知らせを聞いたラスメル公は、激烈な抗議文を送りつける。
そしてなにより、宮廷を震撼させたのは添えられた一文だった。
ビーチェが激怒している。
公女ビーチェ。ラスメル公の娘にして、ステファナの妹。
氷結系最強の魔法使いと言われており、護衛ごと賊を皆殺しにしたという逸話の持ち主である。
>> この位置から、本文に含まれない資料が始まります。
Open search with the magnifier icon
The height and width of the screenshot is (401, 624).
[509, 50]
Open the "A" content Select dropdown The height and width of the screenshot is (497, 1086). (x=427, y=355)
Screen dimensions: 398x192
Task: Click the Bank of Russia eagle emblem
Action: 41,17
数少ない理解者のステファナを殺され、黙っているはずがない。
公女ビーチェと聖騎士サヴィリアス。
もし両者が戦えば、帝都にどれほどの被害をもたらすか。
そして皇帝は、聖騎士を切り捨てた。
ひと気のない廊下を荒々しく進み、サヴィリアスは考える。
行く手を阻む者は全員殺し、その後は帝都を出てヴィールア公の下へ向かう。
今までは公爵子飼いのSランク『月虹』、Aランク『翠幻』との均衡を自分が保ってきたが、それは崩れ去るだろう。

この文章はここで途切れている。